Escribo mucho sobre la ausencia. Sobre el miedo al futuro. El otro día salí de casa, caminé hasta el parque de la urbanización donde vivo y me senté en una silla.
Me acordé que en esa misma silla me he sentado antes, pero no solo. En 2016 me senté con mi mejor amiga poco después de que nos hubiésemos graduado. Aún tengo las fotos en alguna carpeta recóndita de mi computador. Hace tiempo que no nos vemos.
Mi amiga ahora vive en Alemania.
Se fue hace un par de años a hacer una maestría en urbanismo y se quedó allá. Ya casi no hablamos. La última vez me dijo que no pensaba regresar, que ya estaba haciendo su vida en ese país.
Pensé que, en su lugar, probablemente yo hubiera decidido lo mismo. ¿Para qué volver? Lo cierto es que ella está allá y yo sigo acá, en el mismo sitio donde nos sentamos una tarde, hace tantos años.
Hoy por la noche iré al departamento de mi prima. Haremos pijamada. Son sus últimas semanas en Quito antes de que se marche a vivir a Tenerife con su esposa. Mi prima regresó hace poco de Chicago. Estuvo allá durante nueve años.
En 2018 viví con ella durante cuatro meses en un estudio pequeñísimo en Melrose Park. Trabajamos juntos en un galpón inmenso de H&M. Sin papeles, claro. Antes de eso, la última vez que nos vimos fue en el departamento que arrendaba en El Bosque y que compartía con su novia, su hermana y su perra Coco, en 2014 o 2015, si no recuerdo mal.
Con mi prima salimos del clóset juntos. Atravesamos esa sucesión de penas sosteniéndonos el uno al otro y eso nos hermanó mucho. Siempre fuimos cercanos, pero afrontar el miedo hombro con hombro nos unió con más fuerza. El lunes pasado se casó. En febrero se marcha de nuevo.
Este martes fue la cena de despedida de Óscar. Nos reunimos en el departamento de sus amigos, comimos pizza. Nos reímos, con cierta pena. Con Óscar nos conocemos poco tiempo, pero eso es irrelevante. Es como si lleváramos años siendo amigos. Al menos eso es lo que yo siento.
Hay cierta complicidad en nuestra relación, cierta picardía que extraño un montón cuando no está. Quizá sea de las personas más luminosas que haya conocido. El miércoles tomó un avión hacia Miami, donde pasará un año trabajando en un libro de cuentos gracias a una beca que se ganó hace un par de meses. No sé cuándo nos volveremos a ver.

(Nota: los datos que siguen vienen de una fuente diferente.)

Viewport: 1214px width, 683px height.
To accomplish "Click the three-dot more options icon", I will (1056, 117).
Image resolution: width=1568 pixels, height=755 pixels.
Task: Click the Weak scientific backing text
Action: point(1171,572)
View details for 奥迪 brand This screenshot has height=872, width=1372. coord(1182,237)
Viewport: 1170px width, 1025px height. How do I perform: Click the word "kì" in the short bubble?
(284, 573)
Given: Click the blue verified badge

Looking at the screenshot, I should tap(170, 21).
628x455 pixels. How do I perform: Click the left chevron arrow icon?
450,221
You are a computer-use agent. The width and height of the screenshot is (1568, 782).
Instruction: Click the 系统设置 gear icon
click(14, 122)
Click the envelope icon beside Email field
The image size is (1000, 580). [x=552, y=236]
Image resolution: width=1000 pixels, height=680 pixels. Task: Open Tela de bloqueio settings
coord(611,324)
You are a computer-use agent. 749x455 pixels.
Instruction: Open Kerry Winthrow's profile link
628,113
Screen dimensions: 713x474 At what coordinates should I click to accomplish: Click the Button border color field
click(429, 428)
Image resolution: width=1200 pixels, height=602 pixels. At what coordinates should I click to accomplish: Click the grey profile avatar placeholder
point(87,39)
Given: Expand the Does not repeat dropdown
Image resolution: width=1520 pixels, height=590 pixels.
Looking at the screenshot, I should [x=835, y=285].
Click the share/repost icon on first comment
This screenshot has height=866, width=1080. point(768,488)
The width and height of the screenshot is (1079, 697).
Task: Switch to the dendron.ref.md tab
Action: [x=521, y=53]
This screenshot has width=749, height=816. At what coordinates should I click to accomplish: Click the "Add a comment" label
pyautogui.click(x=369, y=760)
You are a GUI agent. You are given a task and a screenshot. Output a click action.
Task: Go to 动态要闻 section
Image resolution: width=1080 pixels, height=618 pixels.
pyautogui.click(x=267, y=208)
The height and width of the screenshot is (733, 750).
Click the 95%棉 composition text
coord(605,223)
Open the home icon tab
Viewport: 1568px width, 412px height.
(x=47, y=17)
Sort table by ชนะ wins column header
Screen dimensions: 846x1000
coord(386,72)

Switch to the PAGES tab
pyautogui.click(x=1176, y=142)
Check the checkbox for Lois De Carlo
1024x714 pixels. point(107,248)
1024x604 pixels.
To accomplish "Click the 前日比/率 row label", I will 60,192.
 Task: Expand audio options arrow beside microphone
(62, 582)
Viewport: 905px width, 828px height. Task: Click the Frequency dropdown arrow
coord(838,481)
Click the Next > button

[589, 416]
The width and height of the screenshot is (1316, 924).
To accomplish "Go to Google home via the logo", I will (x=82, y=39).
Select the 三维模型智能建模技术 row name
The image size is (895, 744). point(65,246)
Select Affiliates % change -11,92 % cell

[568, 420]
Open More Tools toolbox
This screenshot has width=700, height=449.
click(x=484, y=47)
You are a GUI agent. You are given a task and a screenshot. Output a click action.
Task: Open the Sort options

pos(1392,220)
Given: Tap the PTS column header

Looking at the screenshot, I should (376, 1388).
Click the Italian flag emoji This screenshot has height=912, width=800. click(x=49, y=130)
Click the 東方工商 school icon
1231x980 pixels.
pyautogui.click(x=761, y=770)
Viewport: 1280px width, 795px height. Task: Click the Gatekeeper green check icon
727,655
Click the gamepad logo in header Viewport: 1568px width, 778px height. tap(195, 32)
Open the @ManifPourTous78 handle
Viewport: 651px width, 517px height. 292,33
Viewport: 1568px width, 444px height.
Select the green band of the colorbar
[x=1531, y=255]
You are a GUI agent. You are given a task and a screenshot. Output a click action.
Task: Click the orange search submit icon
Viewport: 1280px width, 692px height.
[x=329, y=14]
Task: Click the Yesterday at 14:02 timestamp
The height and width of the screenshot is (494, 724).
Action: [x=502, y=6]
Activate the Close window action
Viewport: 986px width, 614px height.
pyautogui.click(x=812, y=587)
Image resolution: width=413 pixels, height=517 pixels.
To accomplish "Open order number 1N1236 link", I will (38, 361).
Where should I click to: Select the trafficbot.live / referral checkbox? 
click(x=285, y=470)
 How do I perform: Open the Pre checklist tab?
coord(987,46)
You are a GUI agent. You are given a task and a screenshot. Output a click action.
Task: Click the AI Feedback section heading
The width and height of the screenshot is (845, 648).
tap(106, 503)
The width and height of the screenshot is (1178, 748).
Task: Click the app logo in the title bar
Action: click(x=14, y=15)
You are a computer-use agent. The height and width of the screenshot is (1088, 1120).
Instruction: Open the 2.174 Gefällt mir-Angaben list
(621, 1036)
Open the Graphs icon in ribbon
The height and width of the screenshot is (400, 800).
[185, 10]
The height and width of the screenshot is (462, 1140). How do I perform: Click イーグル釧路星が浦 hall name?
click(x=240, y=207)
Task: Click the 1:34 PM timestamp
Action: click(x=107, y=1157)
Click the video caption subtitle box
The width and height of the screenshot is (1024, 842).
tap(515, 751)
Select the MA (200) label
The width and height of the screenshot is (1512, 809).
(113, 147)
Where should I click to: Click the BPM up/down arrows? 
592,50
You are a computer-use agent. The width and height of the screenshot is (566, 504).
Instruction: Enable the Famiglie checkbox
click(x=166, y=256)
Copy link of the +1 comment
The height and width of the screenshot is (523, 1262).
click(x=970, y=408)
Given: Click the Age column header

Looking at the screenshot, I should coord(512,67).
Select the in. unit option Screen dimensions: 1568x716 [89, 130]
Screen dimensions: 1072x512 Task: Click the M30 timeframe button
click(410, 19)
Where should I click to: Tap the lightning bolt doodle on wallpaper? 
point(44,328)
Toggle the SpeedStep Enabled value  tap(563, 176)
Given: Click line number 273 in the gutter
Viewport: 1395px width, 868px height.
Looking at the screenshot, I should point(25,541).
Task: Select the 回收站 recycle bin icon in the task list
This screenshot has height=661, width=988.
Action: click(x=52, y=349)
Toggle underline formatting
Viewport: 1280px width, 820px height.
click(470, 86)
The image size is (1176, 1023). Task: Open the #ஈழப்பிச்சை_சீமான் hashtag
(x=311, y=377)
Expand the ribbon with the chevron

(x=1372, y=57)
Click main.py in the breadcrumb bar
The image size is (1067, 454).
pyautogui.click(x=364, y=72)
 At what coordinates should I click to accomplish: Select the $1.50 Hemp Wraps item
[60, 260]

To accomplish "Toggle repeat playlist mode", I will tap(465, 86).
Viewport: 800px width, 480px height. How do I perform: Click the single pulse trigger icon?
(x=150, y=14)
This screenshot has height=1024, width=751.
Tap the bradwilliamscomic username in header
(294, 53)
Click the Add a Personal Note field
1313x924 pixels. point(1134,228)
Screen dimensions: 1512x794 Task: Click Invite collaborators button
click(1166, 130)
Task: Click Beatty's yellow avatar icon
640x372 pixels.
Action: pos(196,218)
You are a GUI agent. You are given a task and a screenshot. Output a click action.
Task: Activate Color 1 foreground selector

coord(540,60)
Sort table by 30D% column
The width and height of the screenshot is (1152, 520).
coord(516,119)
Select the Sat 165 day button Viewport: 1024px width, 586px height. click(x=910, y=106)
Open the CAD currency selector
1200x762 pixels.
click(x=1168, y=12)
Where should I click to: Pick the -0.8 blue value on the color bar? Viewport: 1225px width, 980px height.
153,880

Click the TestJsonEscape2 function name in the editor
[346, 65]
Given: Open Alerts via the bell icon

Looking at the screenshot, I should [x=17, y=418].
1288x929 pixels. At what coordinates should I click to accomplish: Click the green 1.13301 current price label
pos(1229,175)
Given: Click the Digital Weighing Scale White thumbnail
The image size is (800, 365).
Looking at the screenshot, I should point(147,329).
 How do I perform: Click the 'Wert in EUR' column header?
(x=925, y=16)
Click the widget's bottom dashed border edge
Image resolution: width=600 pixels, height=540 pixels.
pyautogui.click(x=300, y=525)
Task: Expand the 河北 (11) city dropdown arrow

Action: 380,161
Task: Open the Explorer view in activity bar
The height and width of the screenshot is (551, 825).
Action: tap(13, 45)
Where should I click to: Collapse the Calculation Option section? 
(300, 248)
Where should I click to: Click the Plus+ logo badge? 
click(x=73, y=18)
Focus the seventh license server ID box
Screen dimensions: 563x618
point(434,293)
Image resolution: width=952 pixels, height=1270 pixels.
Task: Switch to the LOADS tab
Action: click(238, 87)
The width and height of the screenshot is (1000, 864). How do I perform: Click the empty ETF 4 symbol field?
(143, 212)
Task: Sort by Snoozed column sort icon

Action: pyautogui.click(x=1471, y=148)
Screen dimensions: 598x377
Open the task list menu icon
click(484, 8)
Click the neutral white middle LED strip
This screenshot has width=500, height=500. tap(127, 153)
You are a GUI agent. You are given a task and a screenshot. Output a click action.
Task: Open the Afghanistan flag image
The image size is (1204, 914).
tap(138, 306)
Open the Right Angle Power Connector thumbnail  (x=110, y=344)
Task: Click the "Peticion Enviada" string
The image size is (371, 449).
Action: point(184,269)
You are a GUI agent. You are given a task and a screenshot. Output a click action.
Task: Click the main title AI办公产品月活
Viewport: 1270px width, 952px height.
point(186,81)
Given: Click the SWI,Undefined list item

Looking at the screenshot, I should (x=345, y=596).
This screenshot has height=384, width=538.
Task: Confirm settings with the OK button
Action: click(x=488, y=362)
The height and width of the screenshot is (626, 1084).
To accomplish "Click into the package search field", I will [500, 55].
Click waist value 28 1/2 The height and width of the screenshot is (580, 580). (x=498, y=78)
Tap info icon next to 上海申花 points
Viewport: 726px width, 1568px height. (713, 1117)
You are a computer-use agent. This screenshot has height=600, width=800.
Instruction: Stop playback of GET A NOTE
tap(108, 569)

En diciembre, unos días después de que Óscar llegara a Quito, me encontré por última vez con el innombrable. El único hombre con el que salí en serio en 2022. El único con el que quise formalizar algo.
Fui a su departamento para que me regresara un libro que le había prestado y en lugar de eso terminé regalándoselo. Sus abrazos me hicieron temblar, a pesar de que no nos habíamos visto en semanas. Era la última vez que nos veríamos.
A finales de agosto decidí alejarme cuando entendí que se iba a España y que no existía ninguna posibilidad entre nosotros. De todas maneras, cuando salí de allí después de regalarle el libro, me imaginé enseguida ese departamento donde dormimos juntos un par de veces, completamente vacío. Sin la cama, sin las cosas. Sin él.
Eso me pasa con todas esas ausencias. Recorro la ciudad en el auto y paso delante del edificio o la casa donde alguno de ellos vivía, o donde alguna vez nos encontramos, y las imagino vacías, con los espacios desocupados bañados por la luz del sol, pero limpios, solos. Absolutamente solos.
A veces siento miedo de que todos se marchen y que dentro de muchos años yo siga aquí, en esta ciudad que va perdiendo significado con cada pérdida, con cada persona que se va.